▸ Try it
The first line of the entries through the line bearing "Task: Click the 0,8 legend label text": copy these lines exactly and return nothing else.

▸ Task input
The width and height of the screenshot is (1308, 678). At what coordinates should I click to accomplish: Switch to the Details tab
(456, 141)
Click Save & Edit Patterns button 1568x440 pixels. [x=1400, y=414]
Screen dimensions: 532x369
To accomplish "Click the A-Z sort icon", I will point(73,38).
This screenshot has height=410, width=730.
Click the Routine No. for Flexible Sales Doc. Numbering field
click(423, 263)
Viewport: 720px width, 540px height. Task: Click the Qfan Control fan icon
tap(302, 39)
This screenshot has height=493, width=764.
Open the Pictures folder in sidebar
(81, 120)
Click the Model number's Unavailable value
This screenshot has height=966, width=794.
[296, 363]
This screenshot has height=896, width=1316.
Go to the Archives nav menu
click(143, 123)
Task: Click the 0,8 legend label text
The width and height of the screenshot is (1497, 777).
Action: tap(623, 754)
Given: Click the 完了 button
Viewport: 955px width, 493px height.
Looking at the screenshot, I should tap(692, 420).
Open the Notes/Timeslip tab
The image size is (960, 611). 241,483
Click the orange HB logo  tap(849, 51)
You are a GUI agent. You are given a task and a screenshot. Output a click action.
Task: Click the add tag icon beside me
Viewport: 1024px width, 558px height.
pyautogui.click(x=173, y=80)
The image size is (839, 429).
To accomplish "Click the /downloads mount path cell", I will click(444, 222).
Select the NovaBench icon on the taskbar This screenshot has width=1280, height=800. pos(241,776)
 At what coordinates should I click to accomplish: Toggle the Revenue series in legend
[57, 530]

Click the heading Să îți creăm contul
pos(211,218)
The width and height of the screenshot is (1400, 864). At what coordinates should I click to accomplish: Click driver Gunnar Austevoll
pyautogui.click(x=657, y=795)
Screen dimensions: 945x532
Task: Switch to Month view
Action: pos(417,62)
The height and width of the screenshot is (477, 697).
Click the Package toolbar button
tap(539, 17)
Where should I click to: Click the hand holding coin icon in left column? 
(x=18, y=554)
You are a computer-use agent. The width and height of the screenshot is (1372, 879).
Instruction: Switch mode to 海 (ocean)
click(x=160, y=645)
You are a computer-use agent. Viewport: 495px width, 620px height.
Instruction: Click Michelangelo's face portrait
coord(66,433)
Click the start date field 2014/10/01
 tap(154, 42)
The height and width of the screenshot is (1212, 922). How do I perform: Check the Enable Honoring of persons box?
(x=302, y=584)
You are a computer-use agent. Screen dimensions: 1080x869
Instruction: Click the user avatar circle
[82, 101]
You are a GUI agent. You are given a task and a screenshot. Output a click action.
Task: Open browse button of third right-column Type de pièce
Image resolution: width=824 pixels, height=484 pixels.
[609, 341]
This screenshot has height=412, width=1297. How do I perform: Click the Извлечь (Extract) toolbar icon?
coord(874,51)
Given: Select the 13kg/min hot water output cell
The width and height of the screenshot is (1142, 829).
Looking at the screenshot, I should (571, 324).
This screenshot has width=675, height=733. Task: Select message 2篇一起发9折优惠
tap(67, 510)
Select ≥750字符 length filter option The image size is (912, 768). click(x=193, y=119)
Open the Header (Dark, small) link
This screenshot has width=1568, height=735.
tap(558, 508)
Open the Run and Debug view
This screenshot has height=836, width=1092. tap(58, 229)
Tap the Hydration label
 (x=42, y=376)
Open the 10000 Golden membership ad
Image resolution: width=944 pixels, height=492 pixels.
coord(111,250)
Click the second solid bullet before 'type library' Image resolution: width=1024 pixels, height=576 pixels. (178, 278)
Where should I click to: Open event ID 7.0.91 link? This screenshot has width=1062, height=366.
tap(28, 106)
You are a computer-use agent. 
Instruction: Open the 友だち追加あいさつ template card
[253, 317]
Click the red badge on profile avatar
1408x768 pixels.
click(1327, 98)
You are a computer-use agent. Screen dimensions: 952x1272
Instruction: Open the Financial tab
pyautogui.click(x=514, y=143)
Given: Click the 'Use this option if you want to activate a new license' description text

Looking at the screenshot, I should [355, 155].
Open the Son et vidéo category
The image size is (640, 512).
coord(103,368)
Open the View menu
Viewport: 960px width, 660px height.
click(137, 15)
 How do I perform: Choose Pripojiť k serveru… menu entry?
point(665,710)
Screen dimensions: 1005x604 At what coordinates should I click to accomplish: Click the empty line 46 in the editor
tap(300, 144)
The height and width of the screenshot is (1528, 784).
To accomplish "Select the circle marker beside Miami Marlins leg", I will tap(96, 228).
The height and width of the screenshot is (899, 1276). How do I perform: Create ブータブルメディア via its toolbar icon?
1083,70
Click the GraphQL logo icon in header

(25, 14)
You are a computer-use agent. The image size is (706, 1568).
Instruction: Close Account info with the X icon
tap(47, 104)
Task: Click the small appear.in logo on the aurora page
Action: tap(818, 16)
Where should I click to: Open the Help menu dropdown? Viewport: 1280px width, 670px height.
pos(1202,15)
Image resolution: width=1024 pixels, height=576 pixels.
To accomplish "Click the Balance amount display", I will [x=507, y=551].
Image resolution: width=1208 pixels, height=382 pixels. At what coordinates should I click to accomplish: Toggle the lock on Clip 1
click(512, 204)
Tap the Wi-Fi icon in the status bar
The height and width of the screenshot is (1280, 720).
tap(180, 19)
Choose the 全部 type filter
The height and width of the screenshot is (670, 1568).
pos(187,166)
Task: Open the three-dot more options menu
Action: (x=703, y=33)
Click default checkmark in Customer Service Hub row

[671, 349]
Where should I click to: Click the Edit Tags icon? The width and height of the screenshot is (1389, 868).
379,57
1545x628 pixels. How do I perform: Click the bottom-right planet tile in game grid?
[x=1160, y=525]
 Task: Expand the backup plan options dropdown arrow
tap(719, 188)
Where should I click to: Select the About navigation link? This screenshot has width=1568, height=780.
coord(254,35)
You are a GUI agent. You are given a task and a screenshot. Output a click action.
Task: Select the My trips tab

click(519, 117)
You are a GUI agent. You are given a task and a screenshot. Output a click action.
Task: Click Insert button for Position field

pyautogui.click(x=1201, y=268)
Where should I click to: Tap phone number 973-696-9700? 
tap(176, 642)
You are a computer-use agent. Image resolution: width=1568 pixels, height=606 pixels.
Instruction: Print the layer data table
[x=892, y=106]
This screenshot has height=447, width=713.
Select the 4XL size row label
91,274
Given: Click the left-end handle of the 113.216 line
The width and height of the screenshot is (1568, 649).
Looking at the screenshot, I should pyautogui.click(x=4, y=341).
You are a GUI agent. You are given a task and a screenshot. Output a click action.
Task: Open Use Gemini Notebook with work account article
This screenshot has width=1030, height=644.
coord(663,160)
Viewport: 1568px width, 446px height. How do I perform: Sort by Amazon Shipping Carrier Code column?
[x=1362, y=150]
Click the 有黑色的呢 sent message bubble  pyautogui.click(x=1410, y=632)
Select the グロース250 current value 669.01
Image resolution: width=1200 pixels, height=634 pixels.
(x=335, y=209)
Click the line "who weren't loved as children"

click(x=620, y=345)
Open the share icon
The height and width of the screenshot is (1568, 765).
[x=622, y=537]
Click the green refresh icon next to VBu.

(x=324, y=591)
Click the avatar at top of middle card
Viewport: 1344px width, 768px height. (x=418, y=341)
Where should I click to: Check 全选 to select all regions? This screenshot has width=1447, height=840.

▸ Exercise solution
The width and height of the screenshot is (1308, 678). At what coordinates should I click to accomplish: Switch to the Details tab
(456, 141)
Click Save & Edit Patterns button 1568x440 pixels. [x=1400, y=414]
Screen dimensions: 532x369
To accomplish "Click the A-Z sort icon", I will point(73,38).
This screenshot has height=410, width=730.
Click the Routine No. for Flexible Sales Doc. Numbering field
click(423, 263)
Viewport: 720px width, 540px height. Task: Click the Qfan Control fan icon
tap(302, 39)
This screenshot has height=493, width=764.
Open the Pictures folder in sidebar
(81, 120)
Click the Model number's Unavailable value
This screenshot has height=966, width=794.
[296, 363]
This screenshot has height=896, width=1316.
Go to the Archives nav menu
click(143, 123)
Task: Click the 0,8 legend label text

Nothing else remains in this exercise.